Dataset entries
##############################
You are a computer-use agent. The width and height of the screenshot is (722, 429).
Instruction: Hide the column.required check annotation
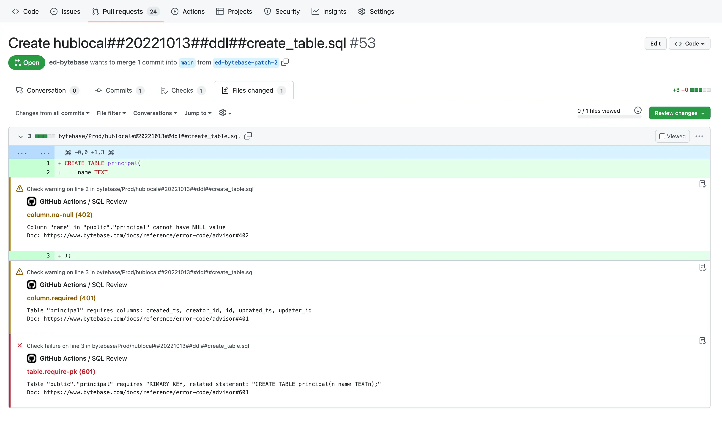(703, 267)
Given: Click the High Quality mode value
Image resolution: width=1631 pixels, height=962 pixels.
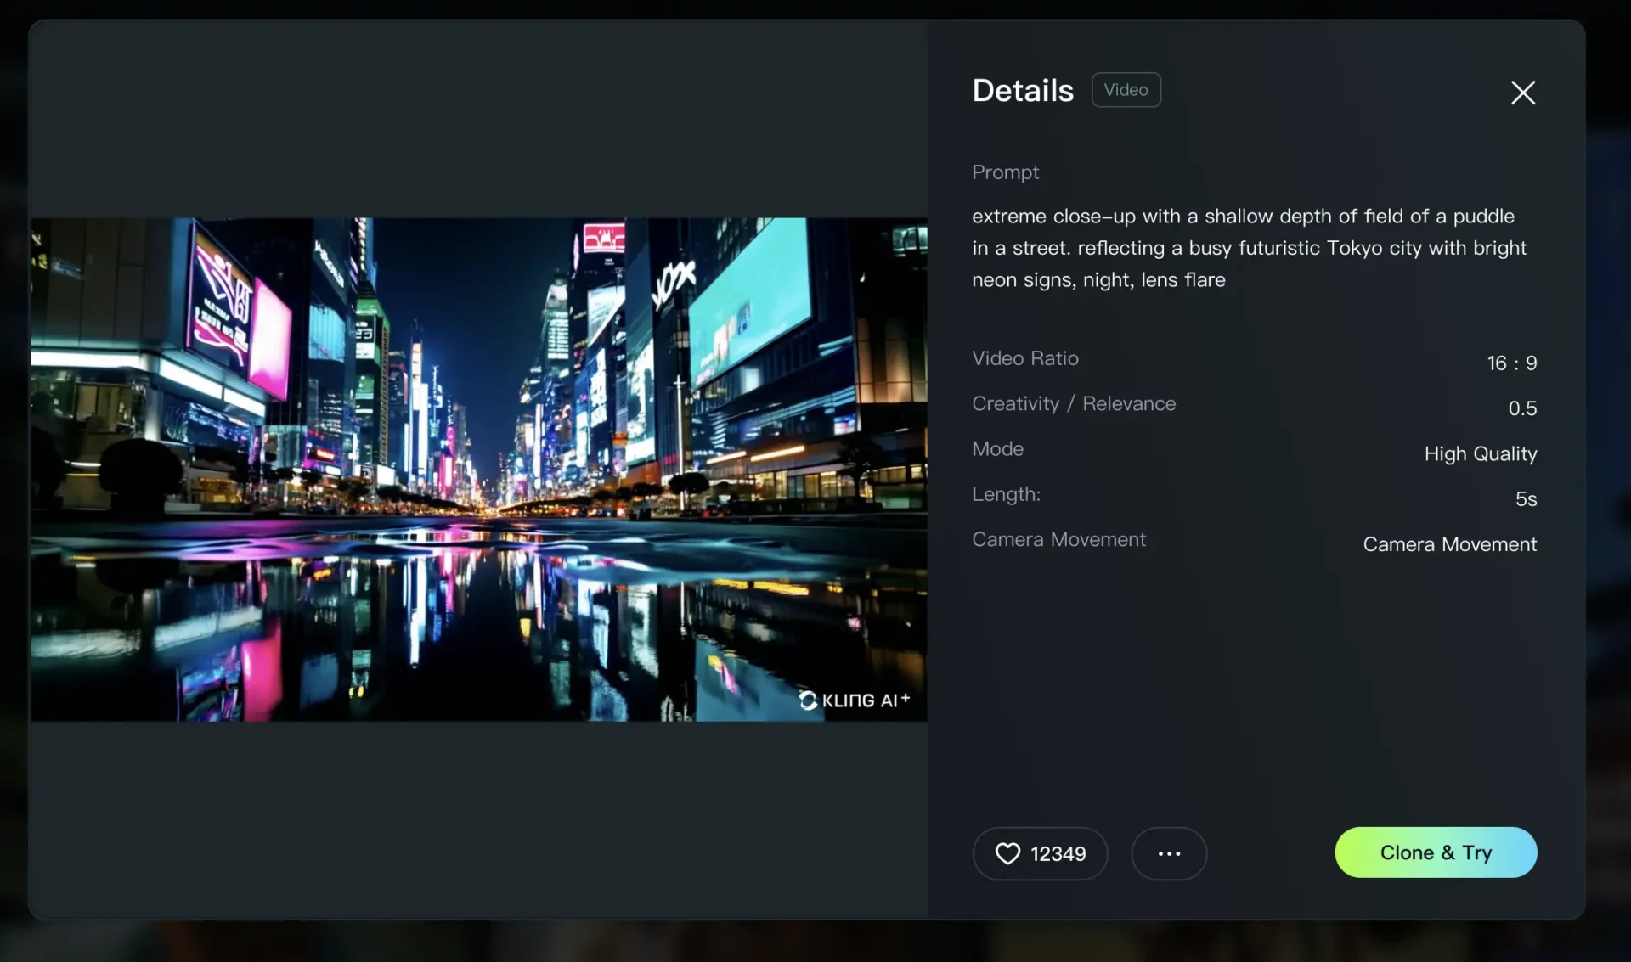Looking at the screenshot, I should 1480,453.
##############################
*Directions for this task:*
What you set down should be exactly the lines from the line containing "Instruction: Hide the" to the last line of the entries above, both included, with no pictures.

*Task answer:*
Instruction: Hide the column.required check annotation
(703, 267)
Given: Click the High Quality mode value
Image resolution: width=1631 pixels, height=962 pixels.
Looking at the screenshot, I should 1480,453.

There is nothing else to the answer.